- _What you need to do_
Which lines below contain "Given"? Pull them out.

Segment Start: Material provided

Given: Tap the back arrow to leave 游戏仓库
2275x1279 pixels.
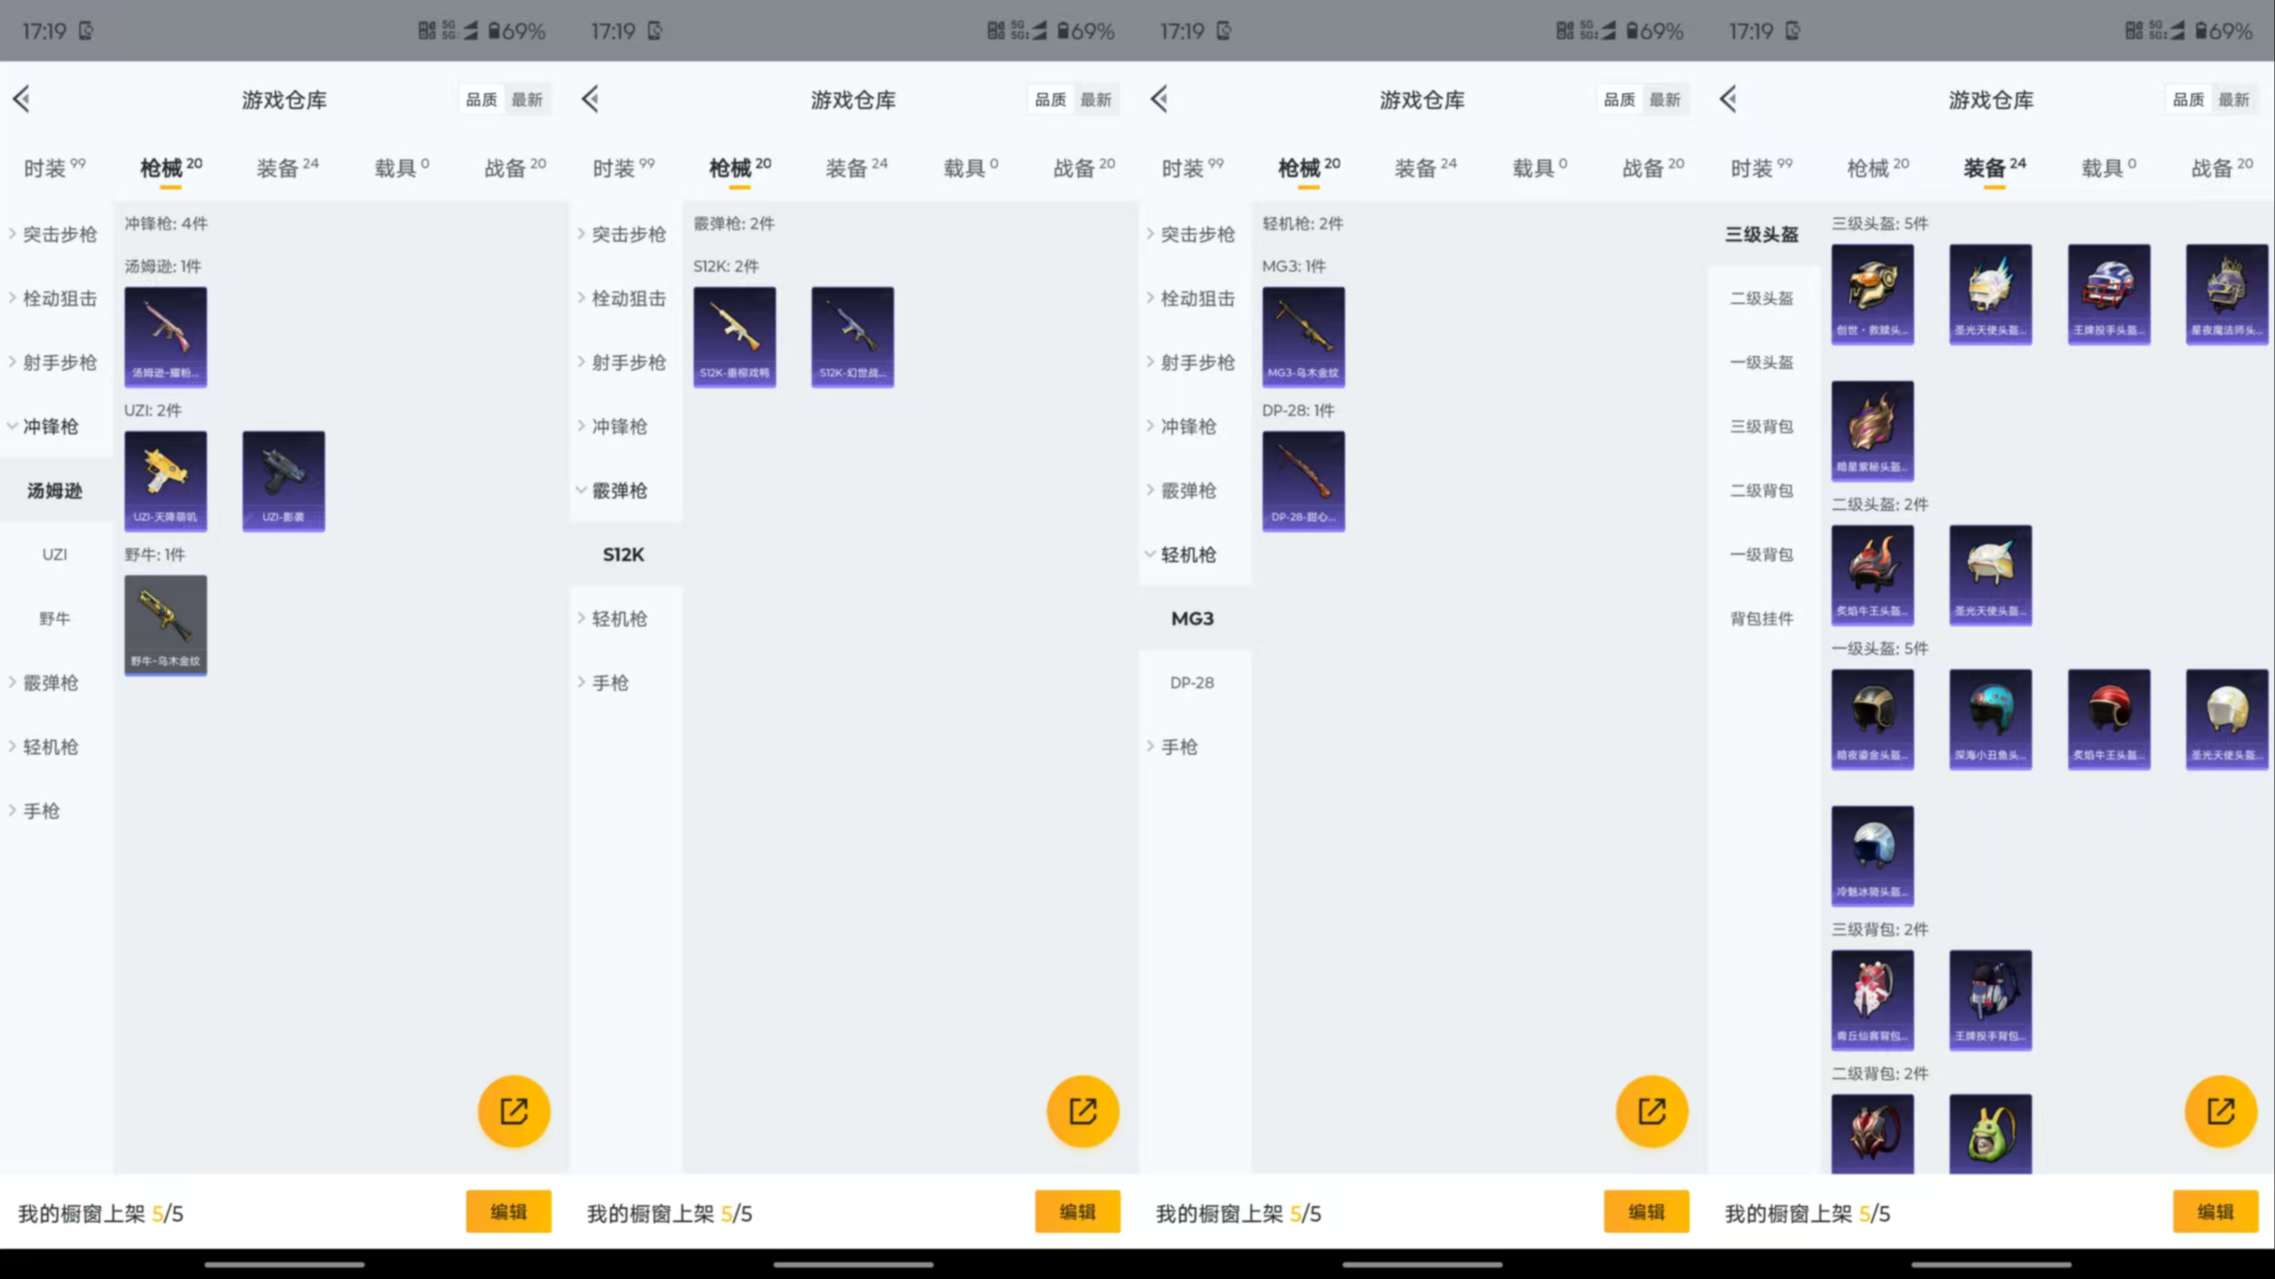Looking at the screenshot, I should [x=20, y=98].
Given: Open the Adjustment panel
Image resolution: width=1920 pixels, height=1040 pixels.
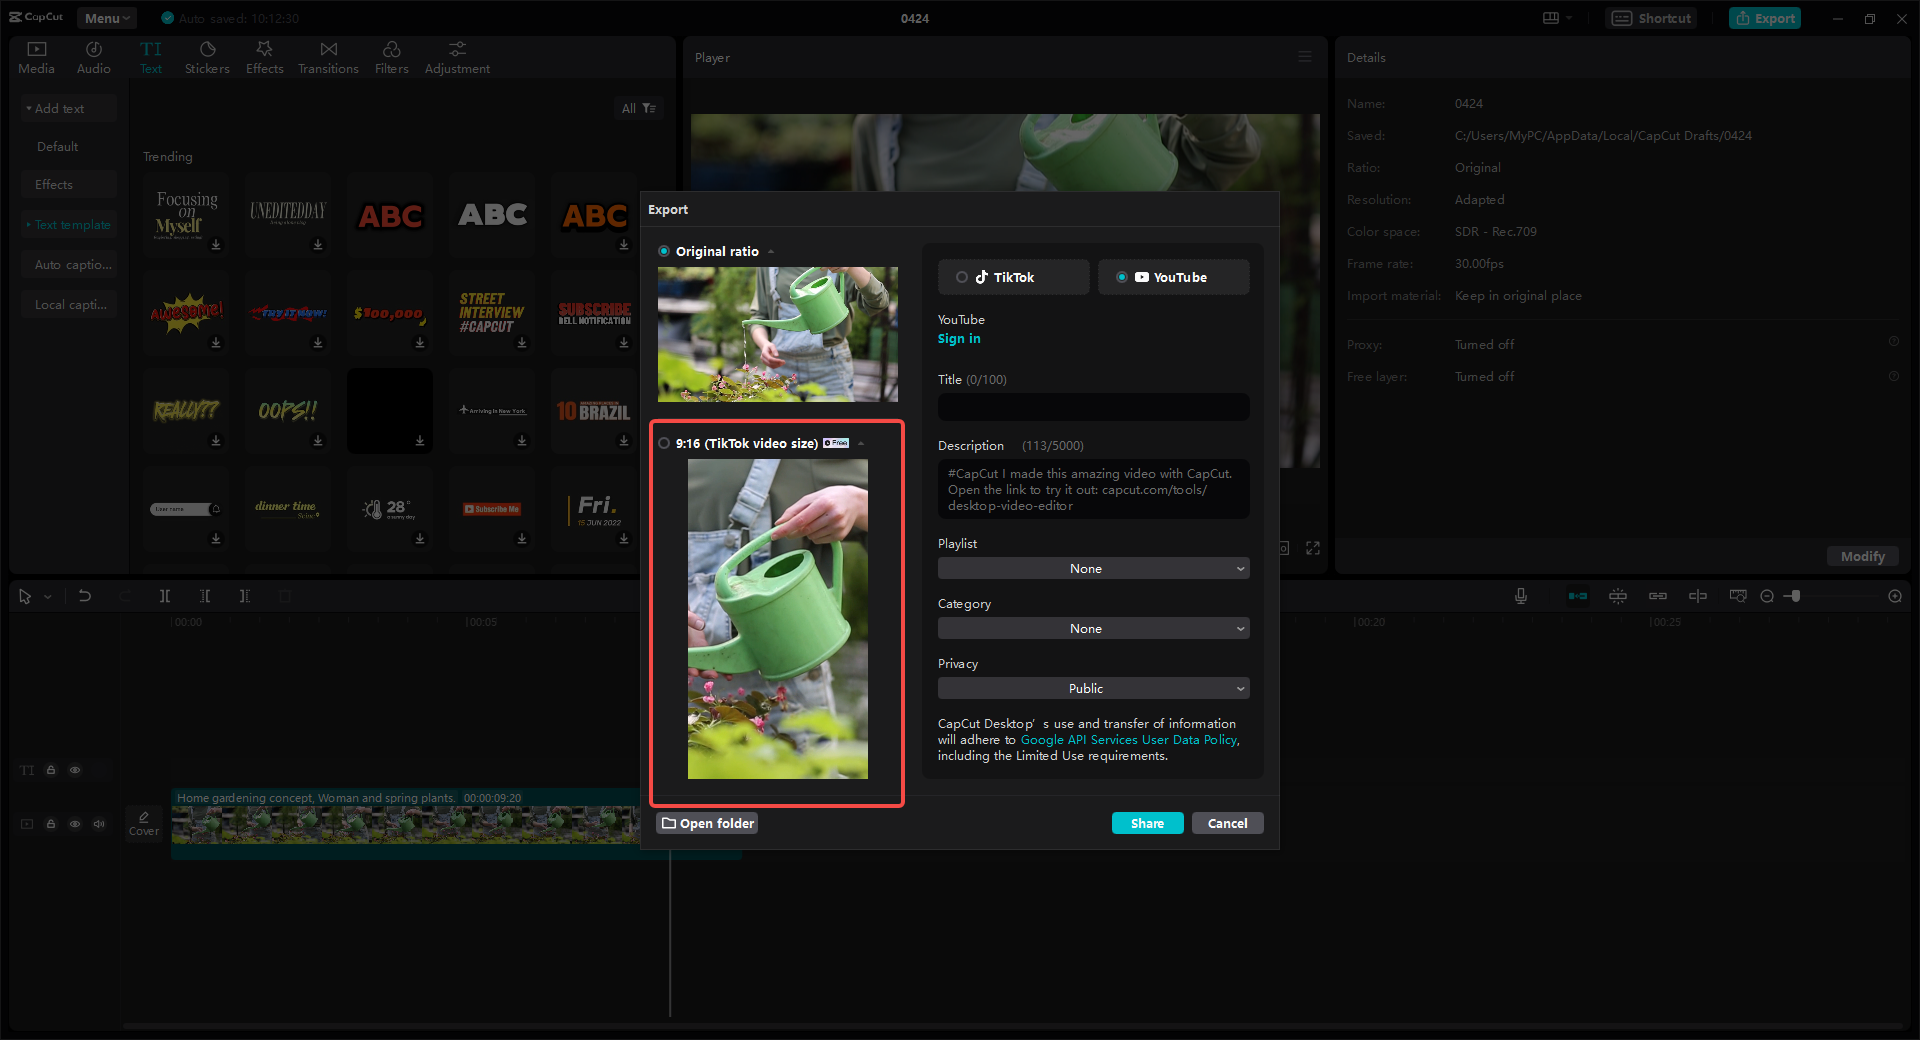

Segment End: Material provided

- _Your response_
Given: Tap the back arrow to leave 游戏仓库
Given: Open the Adjustment panel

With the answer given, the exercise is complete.